The innermost layer (tunica intima) of the aorta is made up of one layer of endothelial cells. Just like all cells, endothelial cells are are enclosed by a biological membrane consisting of a phospholipid bilayer. Per glycerophospholipid, two fatty acyl chains are esterified, which yield a roughly cylindrical molecule (the hydrocarbon region) that can easily pack in parallel to form extended sheets of membranes. A particularly central quantity is the area (A) per lipid molecule, which denotes the cross-section of the cylindrical space occupied by a phospholipid. Various studies of fully hydrated, fluid phase, model phosphatidylcholine bilayers have demonstrated that introducing one or more carbon-cabon cis double bonds into the saturated acyl chains will increase the cross-sectional area (A) by approximately 18%. Thus, an 8.5% increased interchain distance results in a 33% decreased attraction energy per pair of fatty acyl carbon atoms. Consequently, due to reduced van der Waals interactions, an increased interchain distance of a phospholipid results in more membrane flexibility.
High level of fat in diet results in an increase in plasma saturated free fatty acid levels, which cause a decrease in long-chain polyunsaturated acyl chains in membrane bilayers, decreased membrane flexibility, a decrease in all functional Class 1 glucose transporters, and ultimately, a chronic reduced ATP production, which establishes an increased endothelial dysfunction. This may be the basis of the aortic rupture.

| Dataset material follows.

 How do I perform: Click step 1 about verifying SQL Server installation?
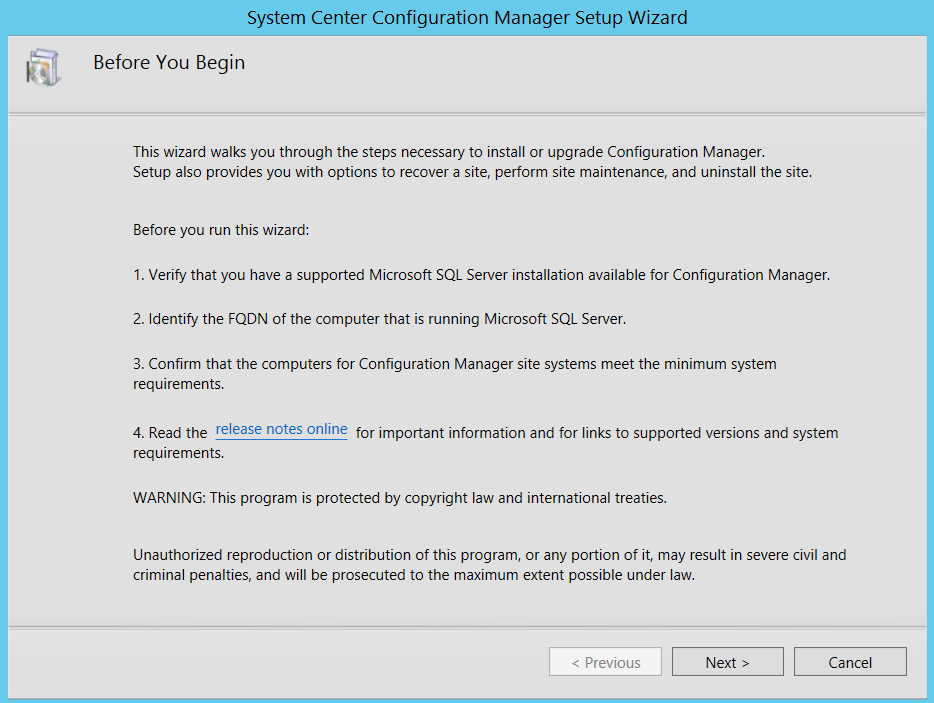(x=481, y=275)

We speculate that aerobic exercise is essential for restoring flexibility to stiff membranes. Exercise training showed direct effects on the 'browning' of white fat through irisin. The function of brown adipose tissue is to transfer energy from fatty acids into heat. Because brown adipose tissue is more saturated than white adipose tissue, and because exercise burns mostly brown fat, exercise acts to reduce the body's saturated fatty acid content, and consequently, an increase in membrane flexibility.
For more detailed information read references 1, and 2.

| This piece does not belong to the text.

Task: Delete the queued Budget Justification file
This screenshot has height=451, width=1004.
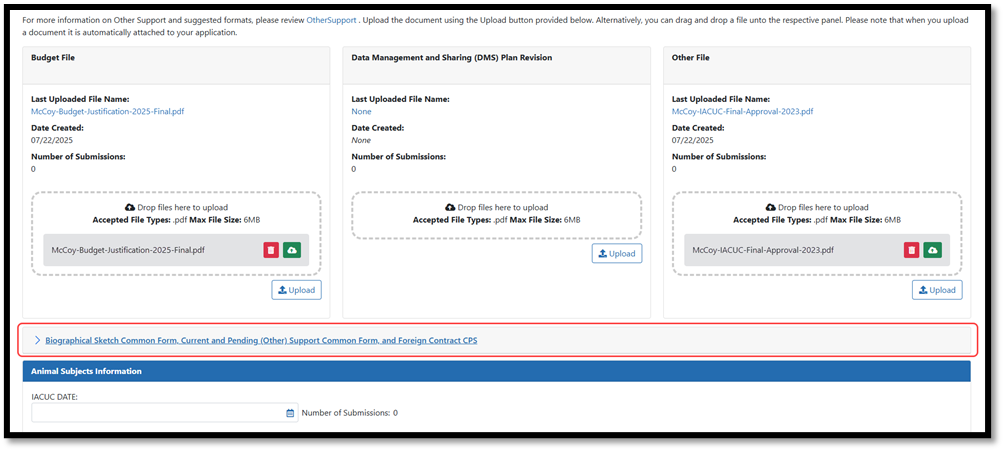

1. Rob N.M. Weijers. Lipid composition of cell membranes and its relevance in type 2 diabetes. Curr Diabetes Rev 2012; 8: 390-400.
thank you all another explanation is that high level of dietary fats regardless of source and type increases bile production and therefore bile acids and salts. methionine is needed to produce cysteine for taurine formation which is needed to synthesis taurocholic acid, in turn shortage of methionine will be occurred , in that case elastine synthesis will be reduced. Elastine is necessary for aortic flexibility consequently.
Supplementation of methionine more than requirement and also methyl donor like choline in high dietary fat will reduce the incidence and in agreement with Weijer,s phospholipid synthesis enhances which is effective in this regard.
With regard to medium chain saturated fatty acids, lauric and capric acid, there are published reports of antiinflammatory benefit. I suspect that this benefit derives from their amphiphilicity, membrane stabilization, increase in zeta potential (to more negative values), increase in protein-water interfacial tension, and increase in microvascular perfusion. Further, I suggest that well-controlled prospective in vivo studies, would validate my speculation. A major part of the antiinflammatory, pleiotropic properties of ascorbic acid, are likely to be based on similar considerations.